Si vous l’ignoriez encore, apprenez qu’il existe une Association pour l’Abolition des Expériences sur les Animaux (AAEA). Un grand nombre de ces confréries illuminées donnent bonne conscience à leurs adhérents et siphonnent leurs cotisations pour continuer d’exister. On vient d’en avoir confirmation par la publication spectaculaire de doubles pages dans plusieurs journaux romands au tarif de 75000 CHF pour une annonce.
L’argument utilisé est singulièrement vicieux. On représente la silhouette d’un patient claudicant avec deux béquilles. Le message en gras annonce que « malgré les recherches sur les animaux…les maladies génétiques sont toujours incurables » et que « la fixation sur l’expérimentation animale…garantit que les maladies génétiques restent incurables ». Pour le lecteur pressé, le message subliminal devient : les maladies génétiques proviennent de l’expérimentation animale.
Sous cette communication, surgit le fantasme du savant fou, cher aux bandes dessinées de bas niveau. Comme le génome humain est distinct du génome animal, il semble en effet insensé d’étudier les maladies humaines en utilisant des animaux. Le bon sens populaire devrait prévaloir urgemment dans la conduite des laboratoires, peuplées de pervers. Selon l’AAEA, il existerait des méthodes plus efficaces que l’expérimentation animale pour traiter les maladies génétiques. Dès lors si les chercheurs s’obstinent à ne pas les utiliser, c’est qu’ils sont non seulement fous, mais aussi incompétents. Seul subsiste un petit îlot de science authentique, restreint à cette association qui lutte désespérément contre la science officielle.
On rejoint ici un slogan cher à l’extrême-droite. Selon cette mouvance, les politiciens, les intellectuels, les universitaires, les artistes ont perdu le contact avec le peuple « qui a toujours raison» (même quand il a tort selon Marine Le Pen). Le progrès des sciences et des techniques est ressenti comme une menace pour l’ordre traditionnel.
C’est d’ailleurs par crainte de cette croyance populaire que la Confédération a édicté des lois très restrictives pour tout ce qui touche à la génétique : l’expérimentation humaine, l’analyse génétique humaine, la procréation médicalement assistée, le moratoire sur la culture des OGM. Le mot génétique semble, pour l’administration et le parlement, sinon comme franchement obscène, du moins susceptible de susciter en sens contraire des initiatives populaires qui bénéficieraient d’un soutien massif.

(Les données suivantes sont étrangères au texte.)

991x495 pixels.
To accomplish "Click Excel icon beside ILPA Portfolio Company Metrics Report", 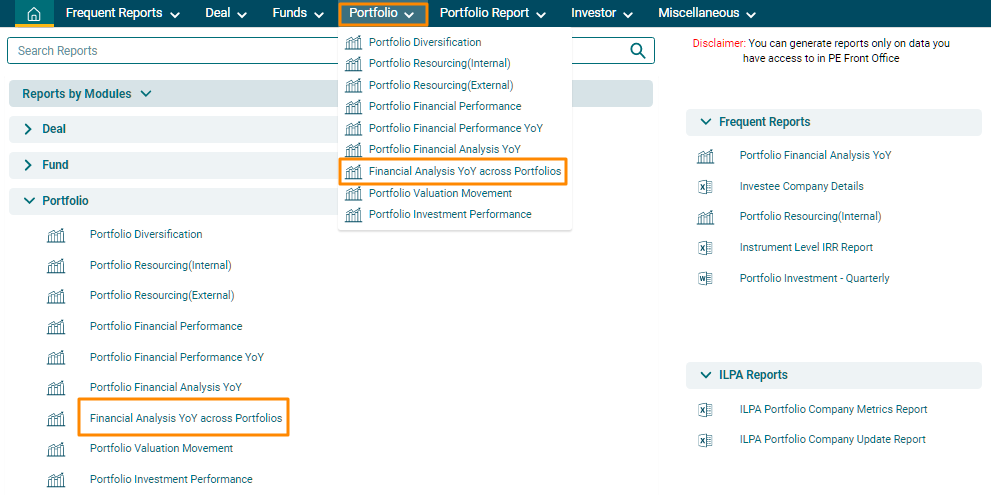I will click(705, 410).
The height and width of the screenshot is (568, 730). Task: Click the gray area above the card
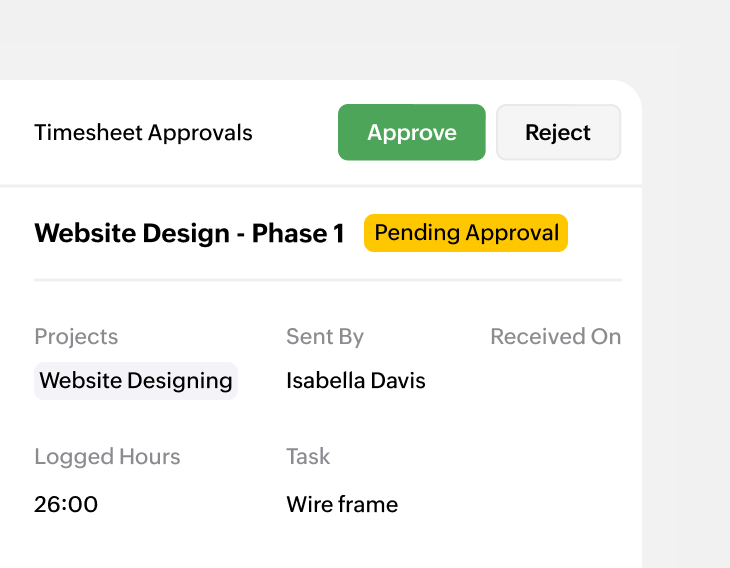[320, 40]
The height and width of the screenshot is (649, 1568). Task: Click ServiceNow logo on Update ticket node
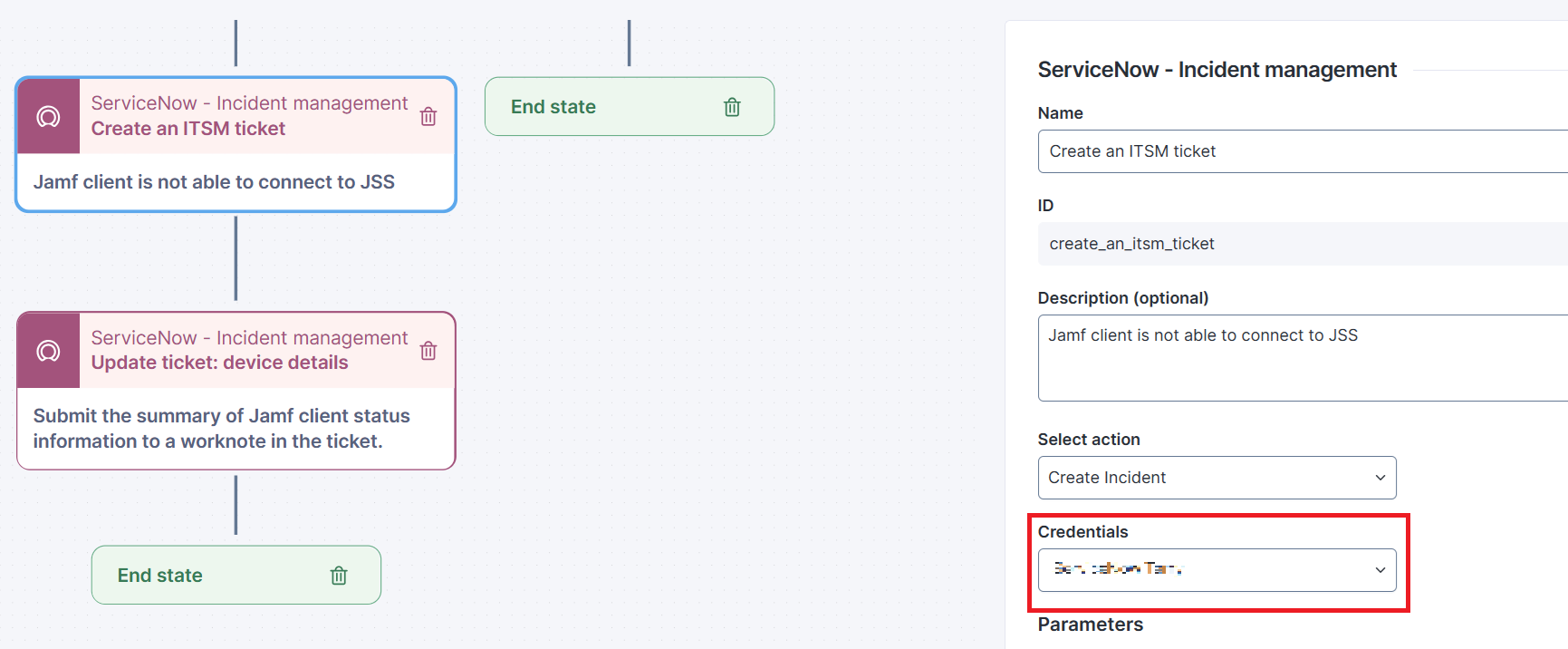(49, 351)

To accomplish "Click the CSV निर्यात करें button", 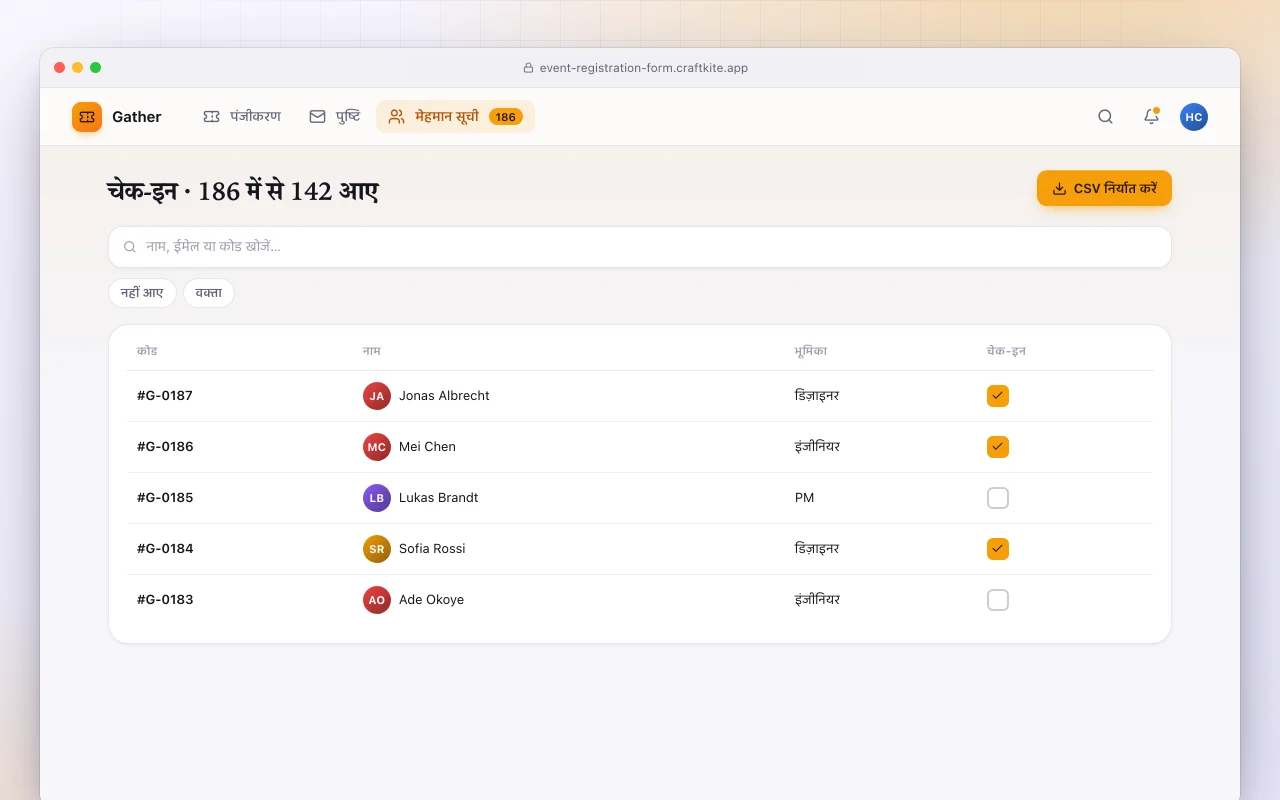I will 1104,188.
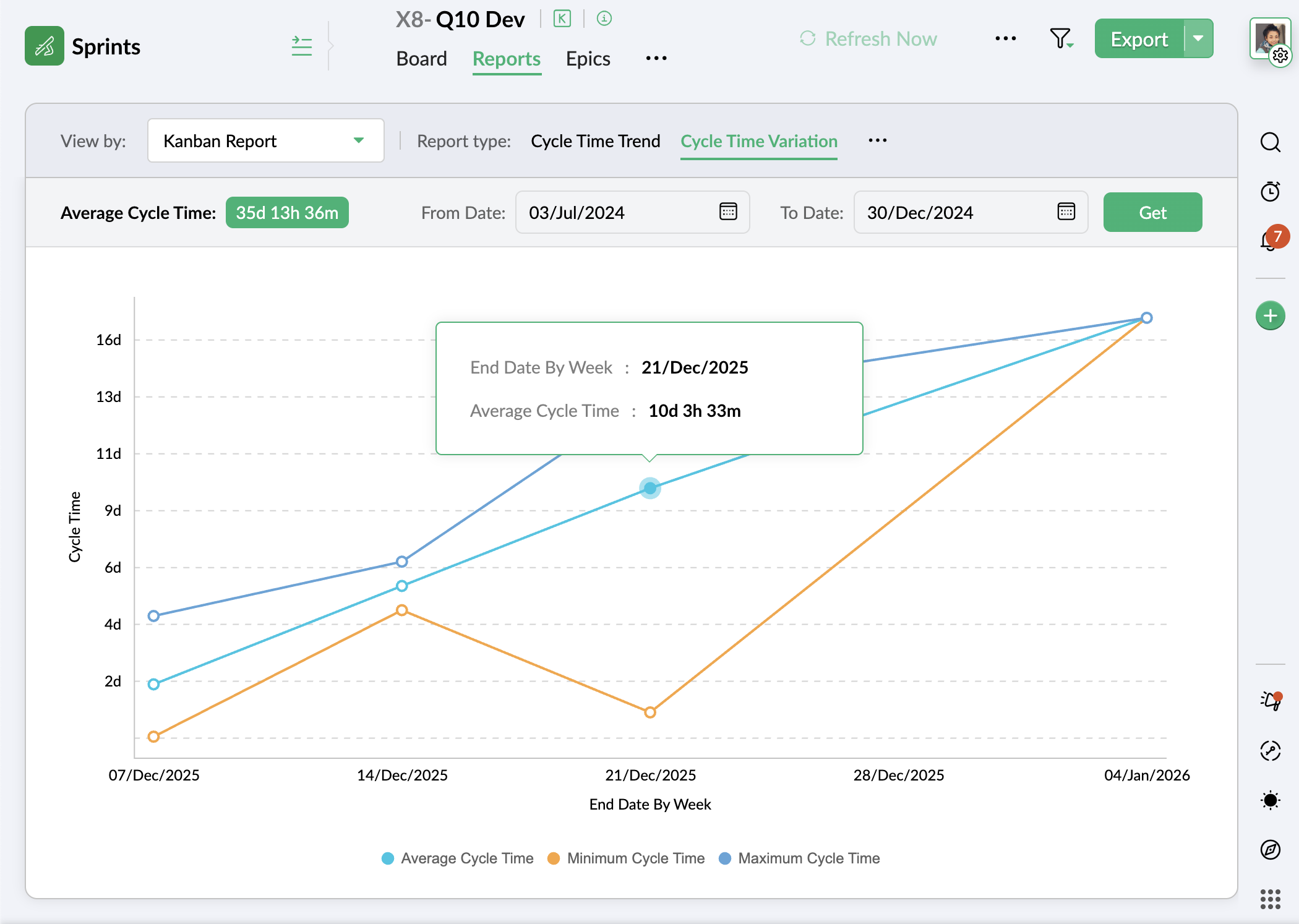Open the apps grid icon
This screenshot has width=1299, height=924.
[x=1270, y=899]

Aussi longtemps que l’on entravera la démarche des chercheurs, les maladies génétiques resteront effectivement incurables. Et l’AAEA collectera des millions pour financer des annonces ineptes. Pourquoi n'a-t-elle pas investi les 600 000 CHF de sa campagne de presse dans le soutien à ces recherches intelligentes qu’elle place au dessus de l’expérimentation animale ? Et surtout pourquoi la presse accepte-t-elle de publier une double page de désinformation massive ? A quand des doubles pages sur le rétablissement de la peine de mort, l'expulsion des musulmans et la construction d'un mur de barbelés sur les frontières?